▸ **Goals**:
1) Summarize the article on innovation in two sentences.
2) Reproduce everything in the article on innovation from "Innovation is another" down to "mean to innovate?", swapping "stakeholders" for "interested parties".

▸ **Quoted passage**:
<<<<
Innovation feels like the holy grail – but once you get past the "big idea," how do you make it happen in the trenches? These five accelerators – along with one magic ingredient – will make innovation real for your organization.
Innovation has had its fair share of time in the spotlight for many years. An active buzzword in product development and marketing circles, many have adopted innovation as an inspirational modifier for different areas of activity. Companies are happy to call out their innovative products and services. Everyone wants to tout innovative approaches to connecting with customers, empowering employees, and using the technology and information at their disposal in everyday work.
Innovation has also become a challenge; we constantly ask ourselves and our teams to bring innovative thought and action into their daily work. Innovation becomes the unspecified magic bullet of problem-solving – we encourage ourselves and our teams to be innovative when trying to solve the intractable problem or identify the next big product or market.
Innovation is another typical example of a buzzword – and unfortunately, there is no quick and easy way to unpack this shorthand. People are trying hard to communicate something when they rely on a word like this. Apparently, there is a pressing need in many areas to innovate on how we do what we do; we need to create new value for multiple stakeholders, we need to stand apart from the competition as we fight for attention and resources
The need is there – it’s still a high concept word, consistently part of many people’s talk track. And on the receiving end of this conversation – how can we understand this idea? In a practical sense – what does it mean to innovate?
Five Accelerators to Move From Buzzword to Practical Reality
The dictionary does a terrific job of reducing this to its essence; innovation means something new. Why use one syllable when three will do?
The goal of innovation is clear: do something new. Think of something new. Apply new ideas and new techniques to the same old problems to get new, breakthrough results.
It sounds simple – but how do you make that happen in the real world? There is no magic bullet, no single seminar or book that will explain the process in detail. However, a couple of conditions need to exist before meaningful innovation can start to happen.
- Environment – you need to establish an environment of possibilities that enables new ideas to come to life. Think of something virtual (meta-worlds, collaboration software) or real (coffee shop, office hallways) that brings people in contact and allows ideas to flow freely. It’s not just collaboration spaces or open work plans; you also need a work environment that provides access to the right technologies, with the right level of learning and experimentation, allowing people to get the value out of the tools and processes.
- Challenge – There has to be a raison d’etre, a burning platform, an exciting opportunity, a nagging problem. Innovation needs a problem to solve! And in an interesting bit of circular logic, one of the challenges of innovation is finding a problem to solve. If the only tool you have is a hammer, every problem looks like a nail … well, for innovation, you are holding something that feels like a hammer, and you want to find that particular nail.
- Creativity – Ah, here’s is the spark that most folks refer to when they speak on Innovation in reverent tones. Multiple signals are coming in – from Necessity, from Abundance, from Need. Multiple triggers will justify an investment of time and attention; Voice of the Customer, work overload, productivity demands. The trick is to find and encourage the creative spark that many people enjoy. It takes a little imagination to put tools, processes, and technology to work differently.
- Curiosity is different from Creativity because it includes ideas like Permission to Fail, Freedom / Time to Experiment, Be Intrigued, Trust. The curious innovator is open to trying different approaches in areas other folks may dismiss. The curious innovator also needs to experiment with new technologies – be willing to question their current understanding and preferences, and learn different tools and methods to get things done.
>>>>
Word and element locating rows
<<<<
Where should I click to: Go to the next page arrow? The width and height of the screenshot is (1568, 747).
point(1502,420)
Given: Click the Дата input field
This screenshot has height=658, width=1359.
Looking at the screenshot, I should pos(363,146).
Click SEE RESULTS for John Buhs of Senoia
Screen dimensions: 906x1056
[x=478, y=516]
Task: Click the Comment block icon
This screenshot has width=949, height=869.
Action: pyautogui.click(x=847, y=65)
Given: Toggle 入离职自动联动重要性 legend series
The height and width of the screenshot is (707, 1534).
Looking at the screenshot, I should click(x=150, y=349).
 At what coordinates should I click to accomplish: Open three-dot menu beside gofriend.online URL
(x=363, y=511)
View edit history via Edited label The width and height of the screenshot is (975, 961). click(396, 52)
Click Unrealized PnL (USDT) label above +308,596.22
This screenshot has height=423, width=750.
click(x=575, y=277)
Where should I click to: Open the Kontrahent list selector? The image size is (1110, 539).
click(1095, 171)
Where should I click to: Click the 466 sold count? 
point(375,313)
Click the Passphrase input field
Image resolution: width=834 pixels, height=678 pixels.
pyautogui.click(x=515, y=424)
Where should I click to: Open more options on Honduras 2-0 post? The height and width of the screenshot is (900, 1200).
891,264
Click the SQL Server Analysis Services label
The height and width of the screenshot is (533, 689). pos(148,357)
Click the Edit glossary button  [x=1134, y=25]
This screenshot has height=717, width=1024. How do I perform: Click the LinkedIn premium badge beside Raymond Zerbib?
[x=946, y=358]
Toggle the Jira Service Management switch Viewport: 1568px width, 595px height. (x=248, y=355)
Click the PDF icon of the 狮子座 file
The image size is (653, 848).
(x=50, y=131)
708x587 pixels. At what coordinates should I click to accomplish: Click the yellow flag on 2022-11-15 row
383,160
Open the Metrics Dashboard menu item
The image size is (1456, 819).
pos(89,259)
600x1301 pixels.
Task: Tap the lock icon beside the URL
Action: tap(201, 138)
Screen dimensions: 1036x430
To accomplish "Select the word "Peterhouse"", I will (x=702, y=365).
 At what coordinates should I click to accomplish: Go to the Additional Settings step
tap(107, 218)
>>>>
▸ **Full answers**:
1) The article on innovation describes innovation as a widespread buzzword that is hard to unpack, and it reduces the term to its essence of doing or thinking something new. It says no magic bullet makes innovation happen, but certain conditions must first exist: an environment of possibilities, a challenge or problem to solve, creativity, and curiosity.

2)
Innovation is another typical example of a buzzword – and unfortunately, there is no quick and easy way to unpack this shorthand. People are trying hard to communicate something when they rely on a word like this. Apparently, there is a pressing need in many areas to innovate on how we do what we do; we need to create new value for multiple interested parties, we need to stand apart from the competition as we fight for attention and resources
The need is there – it’s still a high concept word, consistently part of many people’s talk track. And on the receiving end of this conversation – how can we understand this idea? In a practical sense – what does it mean to innovate?